How else would brands reach their audience with targeted messaging that can be accessed nearly anywhere? Texting is nowhere near as popular, and for a lot of consumers, every text costs. By contrast, emails are free to receive.
On top of their convenience, emails cost next to nothing compared to other forms of marketing such as radio and TV. If they fail, it will barely affect your bottom line. But, when successful, an email campaign can yield astronomical returns, in some cases reaching up to 4,300 percent ROI.
That said, we all hate emails that we don't want to read. The trick, then, is to create emails and campaign strategies that actually engage the consumers you're trying to reach. Learn who they are and what appeals to them, and you can more successfully initiate communication with a few well-crafted emails.
How to avoid the trash bin
If consumers don't immediately recognize your email, or if their experience has taught them that your emails aren't useful, then yours are likely to be among those getting tossed.
The key to a well-received email is to stand out — not just in the message, but in the entire marketing strategy that revolves around it. These four tips can help you make that happen:
1. Email people, not groups.
Everyone prefers being talked to rather than talked at. That's why mass-produced emails are almost always trashed. Meanwhile, tailored ones account for up to 58 percent of total revenue for some businesses.

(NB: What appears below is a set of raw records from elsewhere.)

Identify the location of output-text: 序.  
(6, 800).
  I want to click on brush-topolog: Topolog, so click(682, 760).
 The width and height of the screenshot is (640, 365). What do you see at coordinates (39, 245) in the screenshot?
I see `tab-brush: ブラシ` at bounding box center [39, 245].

T.J. Macke, VP of client services at Sapper Consulting, explains why the tailored approach is the most important step in business-to-business communications: “You can't write one email and expect it to have the same impact on all 57 employees at a company you'd like to work with. Know who your audience is, and speak directly to that person.”
2. Keep it fresh (and useful).
Your personalized emails got the attention they deserve — now what? One read email doesn't make a campaign successful, but it grabs a consumer's attention. Keep it by using that line of communication to deliver fresh, engaging and useful content.
Instead of just sending an ad, prompt the reader to sign up for your newsletter or join a mailing list for unique offers on premium products. A study by Salesforce revealed that when people sign up for a newsletter, over 95 percent of them actually enjoy receiving the emails because they find them useful.
Outside of newsletters, you can also send special offers to people who opt-in for emails. Because they're expecting you to communicate with them, consumers will be more responsive to these offers. In fact, emails are a significant reason why coupons and special offers still work.
They're also a great vehicle to take the conversation out of the inbox and onto other platforms. Interactive emails can make it easy for readers to join a webinar, visit a brand's social media pages and even go straight to the checkout on your website, all with the click of a button.
Jobs change, lives change and, sometimes, email addresses change. Other times, people may make a mistake inputting their email address or purposely provide a false one. No matter how creative and personalized your email campaign is, it will only work with real, up-to-date addresses.
To avoid wasting time — or worse, losing out on a lead — constantly scrub and verify your email list to weed out false addresses, errors and discrepancies. Emails may be cheap to send, but there's no point sending them where there is no chance of garnering a response or any interaction. An inaccurate list can also complicate your ability to integrate your email campaign into a more comprehensive marketing strategy.
There's no secret formula for creating an email campaign that's relevant to consumers today. However, it's obvious that emails aren't going anywhere for a long time, and it's worth finding ways to make the most of the medium to build a more direct and personalized marketing strategy.